• [Task objective] Write out every line of the listing below, character for character.
··· Recorded information
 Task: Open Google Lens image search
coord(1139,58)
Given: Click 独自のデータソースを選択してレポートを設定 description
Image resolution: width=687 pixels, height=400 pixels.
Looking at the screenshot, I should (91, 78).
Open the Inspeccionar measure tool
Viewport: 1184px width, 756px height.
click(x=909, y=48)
······
• [Finished exercise]
 Task: Open Google Lens image search
coord(1139,58)
Given: Click 独自のデータソースを選択してレポートを設定 description
Image resolution: width=687 pixels, height=400 pixels.
Looking at the screenshot, I should (91, 78).
Open the Inspeccionar measure tool
Viewport: 1184px width, 756px height.
click(x=909, y=48)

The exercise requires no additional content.